Assistiram-se novas lições durante os processos do Terror Stalinista,
(1934-1939), quando o procurador-geral Andrey Vychinzky executou 200 000
pessoas. Antes de tomar suas vidas, arrancou sua dignidade, obtendo confissões
forçadas de traição da maioria de intelectuais e dirigentes que haviam feito a
Revolução de 1917 e governaram o país por mais de 20 anos.
Principal executivo da OAS, Leo Pinheiro esteve preso duas vezes na
carceragem de Curitiba. Em nenhum dos três depoimentos prestados apontou Lula
como proprietário. Em abril de 2017, mudou a versão, mas não foi capaz de provar
o que dizia. Alegou que Lula determinou que destruísse os documentos, o que
ajuda a acusação mas não resolve o problema. O fato de uma pessoa ser capaz de
destruir provas não demonstra – acima de qualquer dúvida – que elas tenham
existido.
As alegações finais do Ministério Público chamam a atenção por uma frase.
Ali se informa que outros acusados no mesmo inquérito terão sua pena reduzida
porque decidiram "espontaneamente", colaborar com as investigações. É de
chorar.
A verdade é que as alegações iniciais foram entregues a Sérgio Moro numa
conjuntura em que os métodos da Lava Jato começam a produzir mal estar crescente
em meios jurídicos que vão muito além do PT.

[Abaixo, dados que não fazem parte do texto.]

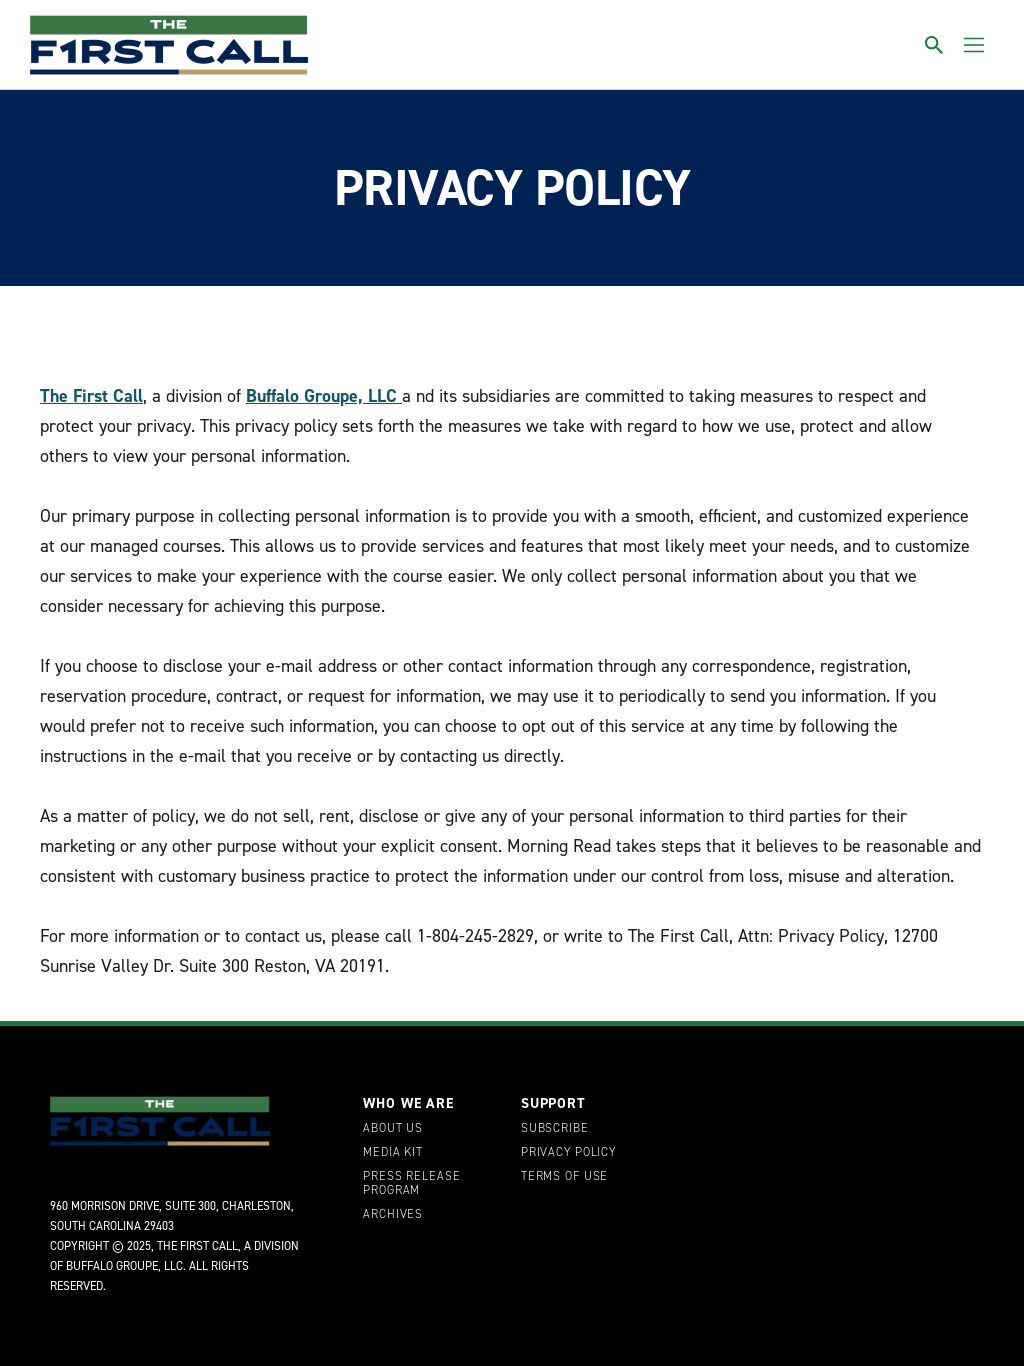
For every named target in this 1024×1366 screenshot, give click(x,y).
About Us (393, 1129)
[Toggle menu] (974, 45)
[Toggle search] (934, 45)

"As delações se tornaram instrumentos eminentemente políticos," acusa o
Estado de S. Paulo em editorial (1/6/2017). Referindo-se ao trabalho do
Ministério Público, diz ainda o jornal: "o objetivo não é pegar os grandes
criminosos, mas apenas aqueles que, na visão dos procuradores da República,
devem ser alijados da vida nacional -- isto é, os políticos."